Она протягивает связку, я отпираю дверь. Говард несется к своей миске и шумно лакает воду. Онни нерешительно топчется на пороге. Не глядя на нее, швыряю плащ на перила, иду на кухню к Говарду и решаю попросить ее уйти. Прячу голову в чистое кухонное полотенце, нарочито долго вытираю волосы, чтобы собраться с мыслями. Мне жаль девчушку. У нее явно большие проблемы, но в своем теперешнем состоянии я не смогу ей помочь. У меня нет ни сил, ни возможностей. Нужно как следует обдумать то, что я сегодня узнала.

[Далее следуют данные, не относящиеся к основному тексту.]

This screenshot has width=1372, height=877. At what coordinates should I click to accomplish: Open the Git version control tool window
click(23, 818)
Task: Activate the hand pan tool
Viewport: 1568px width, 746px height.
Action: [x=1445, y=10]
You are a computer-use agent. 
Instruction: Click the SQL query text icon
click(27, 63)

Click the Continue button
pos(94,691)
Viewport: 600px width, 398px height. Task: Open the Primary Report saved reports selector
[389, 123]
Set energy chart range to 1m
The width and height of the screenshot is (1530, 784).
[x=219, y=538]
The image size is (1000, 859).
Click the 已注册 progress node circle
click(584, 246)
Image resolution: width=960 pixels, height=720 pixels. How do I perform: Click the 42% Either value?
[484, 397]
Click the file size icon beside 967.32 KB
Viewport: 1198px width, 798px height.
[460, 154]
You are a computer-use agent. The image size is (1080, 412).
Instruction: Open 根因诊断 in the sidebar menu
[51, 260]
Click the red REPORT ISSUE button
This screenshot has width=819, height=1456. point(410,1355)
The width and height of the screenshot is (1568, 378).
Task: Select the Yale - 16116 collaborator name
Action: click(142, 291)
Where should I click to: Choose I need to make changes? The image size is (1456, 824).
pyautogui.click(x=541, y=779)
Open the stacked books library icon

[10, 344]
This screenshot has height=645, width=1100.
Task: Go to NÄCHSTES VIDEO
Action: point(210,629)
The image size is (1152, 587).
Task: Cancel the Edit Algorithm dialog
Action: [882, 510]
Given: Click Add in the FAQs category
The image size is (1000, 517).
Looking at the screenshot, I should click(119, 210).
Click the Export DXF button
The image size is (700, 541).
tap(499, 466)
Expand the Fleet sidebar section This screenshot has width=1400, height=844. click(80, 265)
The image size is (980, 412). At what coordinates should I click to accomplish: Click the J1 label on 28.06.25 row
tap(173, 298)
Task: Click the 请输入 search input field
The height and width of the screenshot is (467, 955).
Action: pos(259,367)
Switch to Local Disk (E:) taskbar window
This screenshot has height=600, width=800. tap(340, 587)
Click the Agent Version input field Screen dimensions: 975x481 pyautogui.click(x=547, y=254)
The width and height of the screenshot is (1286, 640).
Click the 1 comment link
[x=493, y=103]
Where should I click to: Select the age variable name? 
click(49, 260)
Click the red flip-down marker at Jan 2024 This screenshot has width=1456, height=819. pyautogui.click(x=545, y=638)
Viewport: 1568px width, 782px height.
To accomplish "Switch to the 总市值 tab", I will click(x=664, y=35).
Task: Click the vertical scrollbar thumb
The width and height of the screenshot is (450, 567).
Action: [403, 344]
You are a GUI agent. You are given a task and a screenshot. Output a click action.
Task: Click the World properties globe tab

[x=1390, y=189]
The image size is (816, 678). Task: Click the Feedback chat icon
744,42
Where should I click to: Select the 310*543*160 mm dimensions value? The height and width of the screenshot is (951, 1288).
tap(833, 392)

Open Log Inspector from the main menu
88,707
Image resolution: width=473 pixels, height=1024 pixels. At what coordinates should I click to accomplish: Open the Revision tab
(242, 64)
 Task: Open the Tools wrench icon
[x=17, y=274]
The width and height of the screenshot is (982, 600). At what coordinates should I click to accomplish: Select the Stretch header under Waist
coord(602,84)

– Ну? Вы довольны? – спрашивает она. – Вам как, нравится?
– Что именно?
Недоуменно выглядываю из-под полотенца. Она обводит кухню руками. Утренний беспорядок – лужицы пролитого молока, груда грязных мисок из-под хлопьев, детские рисунки, свернутый подгузник – исчезли. Все поверхности вычищены, сливная полка раковины пуста. Ведро и швабра стоят у стены. В воздухе остро пахнет антисептиком и лимоном. Кухонный стол, прежде заваленный бумагами, пуст.
– Как это мило с твоей стороны! – восклицаю я, испытывая смешанные чувства. – Ты убралась!
Она стоит с моим плащом в руках, стряхивает капли воды и оглядывается в поисках подходящего места, чтобы повесить его сушиться.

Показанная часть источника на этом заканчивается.